Two years later, most marijuana producers are still reporting
multimillion-dollar losses.

And these companies' executives are overwhelmingly white, according to
an analysis by Professor Owusu-Bempah. It concluded that 2 percent of
the companies' leadership are Indigenous people and 1 percent are
Black Canadians.

"African-Canadians and other racialized Canadians that were adversely
affected by cannabis prohibition need to be given a chance to benefit
from the fruits of legalization," Professor Owusu-Bempah said. "We had
this situation where Black and Indigenous people were being overly
criminalized. Now they're being left out of what is a
multibillion-dollar industry."

'Not Just Going to Roll Over and Go Away'

In addition to a fairer legal system, the government promised
legalization would shift marijuana sales out of the black market,
parts of which are dominated by organized crime.

"By controlling it, by legalizing it," Mr. Trudeau said in 2018,
"we're going to ensure that criminal organizations and street gangs
don't make millions, billions of dollars of profits every year."

And the strict regulations governing legal sales, the prime minister
promised, would ensure that Canadians were consuming marijuana not
adulterated with other drugs or toxins and would eliminate sales to
minors.

The current pot scene in Vancouver is a good illustration of a promise
that still has a ways to go before being fulfilled.

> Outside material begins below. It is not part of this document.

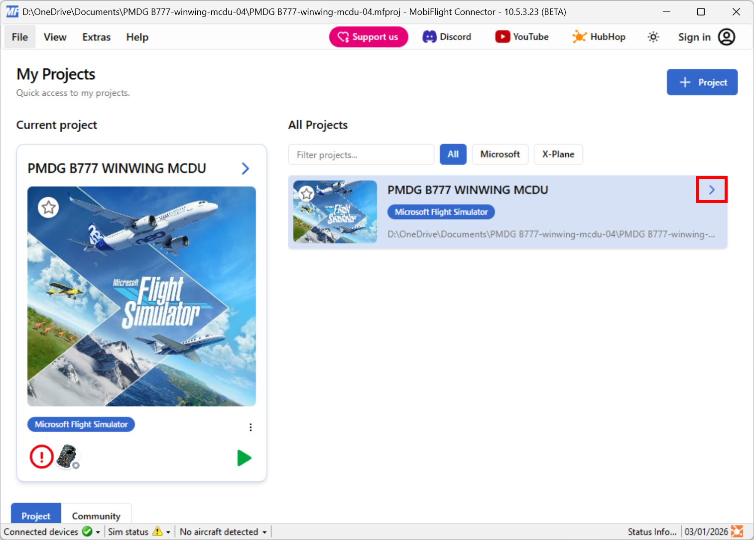Viewport: 754px width, 540px height.
Task: Create a new project with the Project button
Action: 702,82
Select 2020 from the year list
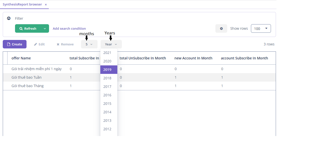327x146 pixels. (x=107, y=61)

The city once had more pot shops than Starbucks, with more than 100 at the 
peak. Now, there are about 19 unlicensed shops, along with 34 legal 
operators, numbers that broadly reflect the situation across Canada: Sales 
outside the legal system are shrinking but have not disappeared.

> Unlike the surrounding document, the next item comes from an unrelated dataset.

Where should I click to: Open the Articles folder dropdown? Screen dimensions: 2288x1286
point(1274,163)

"The shift has started, and maybe around half the market has
transitioned from illegal to legal retail sources," said David
Hammond, a professor of public health at the University of Waterloo in
Ontario who is heading a multiyear study on cannabis use.

With loyal customers and often a competitive advantage on price (with
no taxes to pay) and selection, the illegal shops are hanging on.

"They're not just going to roll over and go away," said Mike
Farnworth, the minister of public safety in British Columbia.

In its latest survey released just over a year ago, Statistics Canada,
the census agency, found that 28 percent of Canadians shopped for
marijuana exclusively at legal stores and websites, while 58 percent
used a mix of legal and illegal sources.

Shutting down the unlicensed stores has not been a priority amid an
opioid crisis: In British Columbia, from January through November
2020, 1,548 people died from overdoses.

For Canada's illegal growers, marijuana "is still a good business,"
said Detective Inspector Jim Walker, deputy director of the Ontario
Provincial Police's organized crime enforcement bureau.

But there are clear signs the legal domestic option is forcing gangs
to look elsewhere. The number and size of seizures of outbound
marijuana, said Mr. Walker, referring to pot headed to the United
States, "are growing exponentially."

THE TAKEAWAY: Legalization largely delivered on its promise for a more
equitable Canada, but has not eliminated unlicensed sales or brought
redress to many of those whose lives were handicapped by a conviction.

Tracy Sherlock contributed reporting from Vancouver, British Columbia.